Methods: We used a population pharmacokinetic (PK) approach to assess and describe the pharmacokinetics of NVP in Ugandan pregnant women and their newborns [1,2]. Subsequently, a stochastic model of HIV-1 dynamics, resistance development and vertical HIV transmission via intrapartum- and breastfeeding was developed. Individual NVP pharmacokinetics were then coupled to the HIV model to predict the cumulative two years postpartum HIV transmission risk after different single and multiple dose NVP prophylaxis regimens and to predict the risk of drug resistance development in the mothers and newborns.
Results: The risk of HIV transmission following three different short-course and extended NVP dosing regimens was well predicted. Our combined pharmacokinetic-pharmacodynamic investigation revealed that single dose maternal intrapartum NVP prevents newborn infection by providing protective NVP concentrations via placenta-transfer at delivery, while only insignificantly reducing the number of infectious viruses in the pregnant women coming into contact with the newborn during delivery. The predicted cumulative 2 years postpartum transmission risks, after 6-, 14-, 21-, 26-, 52-, 78- and 102 weeks of extended newborn NVP were 18.5% ± 2.1%, 16.1% ± 1.9%, 14.9% ± 1.9%, 14.3% ± 1.8%, 12.5% ± 1.6%, 8.6% ± 1.2% and 7.0% ± 0.9% respectively, when combined with perinatal NVP prophylaxis.
Conclusions: The developed mathematical modelling framework successfully combined in vitro and in vivo pharmacokinetic and pharmacodynamic data to estimate clinically relevant HIV transmission risks. These risks were very well predicted for all clinically investigated single and extended newborn NVP prophylaxis regimens.
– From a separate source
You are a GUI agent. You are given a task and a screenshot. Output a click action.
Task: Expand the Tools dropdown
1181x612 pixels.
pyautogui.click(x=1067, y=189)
The presented modelling framework can be adapted to a priori assess the potential of other drugs/drug combinations in reducing HIV transmission and could therefore be used as a supportive tool for prospective studies to improve HIV prevention, maximize effectiveness and reduce the risk of resistance selection.
References:
[1] Kunz, A., et al., Persistence of nevirapine in breast milk and plasma of mothers and their children after single-dose administration. J Antimicrob Chemother, 2009. 63(1): p. 170
[2] Frank, M., et al. Integrated Population Pharmacokinetic Model Development of Nevirapine for Mothers and Newborns including Healthy Male Volunteer Data. Submitted to PAGE (2011).
[3] von Kleist, M., et al., Drug-class specific impact of antivirals on the reproductive capacity of HIV. PLoS Comput Biol, 2010. 6(3): p. e1000720.